The complete implementation is available at: https://github.com/rubensolv/InnateCoder
InnateCoder improves on traditional search methods by exploring the "semantic space" of programs rather than just the "syntax space." This means it focuses on program behavior rather than just structure, allowing for more effective search and better results.
Karel is a simple programming environment for learning the basics of programming. It provides a set of commands for controlling a robot in a grid world. We used as a benchmark for our system to evaluate the performance of the programmatic options generated by InnateCoder. The main repository used as a base is the Karel repository can be found at: https://github.com/lelis-research/prog_policies.
In the datasets/dictionaries
folder, you can find at least one example of a dictionary generated with Large Language Models (LLMs) for each map used in the experiments. These dictionaries contain programmatic options that serve as the foundation for InnateCoder's approach, demonstrating how foundation models can generate useful program fragments without any prior interaction with the environment. Each dictionary includes a diverse set of programs that capture different behaviors and strategies relevant to solving tasks in the Karel domain.

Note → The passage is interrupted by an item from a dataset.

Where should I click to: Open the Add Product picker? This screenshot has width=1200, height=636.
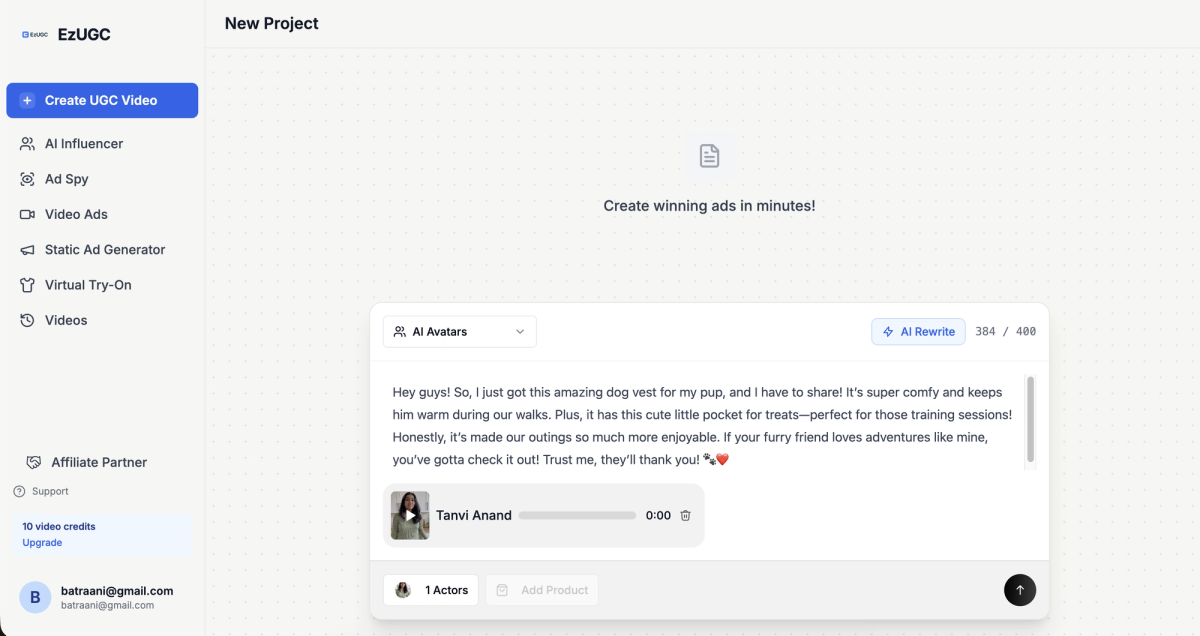click(541, 590)
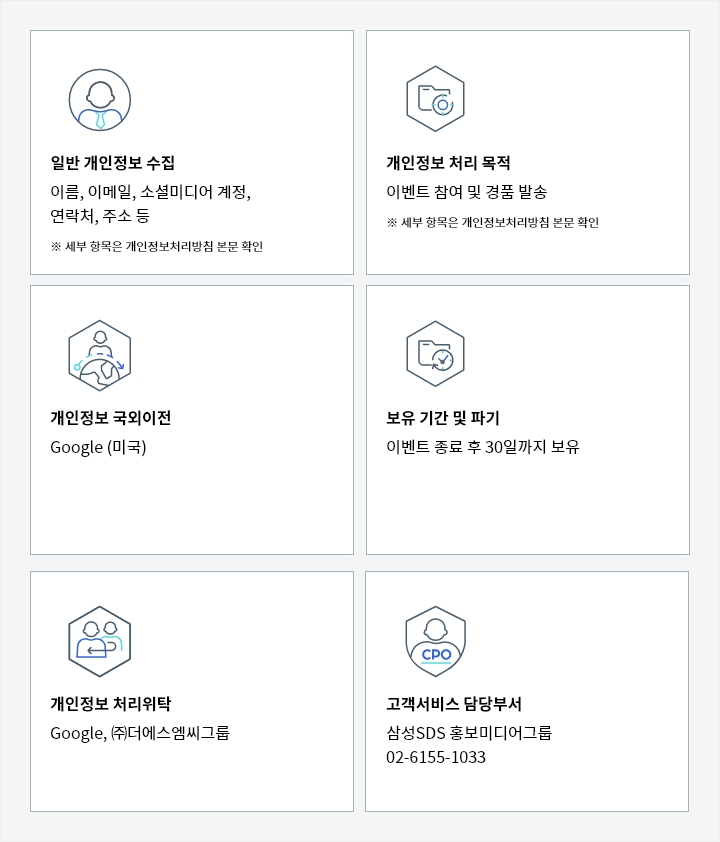The width and height of the screenshot is (720, 842).
Task: Click the folder clock retention period icon
Action: 435,354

The stochastic_hill_climbing_LLM_dict.py
file implements a specialized search algorithm that combines stochastic hill climbing with a dictionary of programs generated by a Large Language Model (LLM). This approach represents a core component of InnateCoder's implementation for the Karel domain.
Key features of this implementation:
-
Dictionary-Based Mutation: Instead of relying solely on random mutations, the algorithm leverages a dictionary of program fragments generated by an LLM. This allows the search to make more semantically meaningful changes to programs.
-
Behavior-Based Dictionary Cleaning: The implementation includes a mechanism to clean the dictionary by removing programs that produce duplicate behaviors, ensuring diversity in the available options.
-
Adaptive Search Strategy: The algorithm balances between exploiting the LLM-generated dictionary (80% of mutations) and traditional random mutations (20%), providing both guided and exploratory search capabilities.
-
Local Maximum Escape: When stuck in a local maximum, the algorithm restarts with a completely new random program, allowing it to explore different regions of the program space.
This implementation demonstrates how InnateCoder effectively combines foundation model knowledge (through the LLM-generated dictionary) with traditional search techniques to find optimal programmatic policies more efficiently.
- Python 3.8 or higher
To install the required dependencies, run:
pip install -r requirements.txt
For exact version requirements, please refer to the requirements.txt file.
You can use the scripts in the scripts
folder to run various experiments:
-
Evaluate LLM-generated Solutions:
python scripts/run_LLM_solutions_eval.py
This script evaluates the performance of solutions directly generated by LLMs.
-
Generate Solution Visualizations:
python scripts/run_LLM_for_gif.py
Creates animated GIFs showing how a particular solution executes in the Karel environment.
-
Run Search Experiments:
python scripts/run_search.py + parameters # or python scripts/run_search_new.py + parameters
These scripts perform search-based experiments using parameters defined in their respective classes. Be sure to use
StochasticHillClimbingLLMDict
as the search algorithm parameter to leverage the LLM-generated dictionary of programmatic options.
For all scripts, you can modify the configuration parameters directly in the files to customize the experiments according to your needs.
MicroRTS is a research platform for real-time strategy (RTS) games. It is designed to facilitate the development and evaluation of AI algorithms in a competitive gaming environment.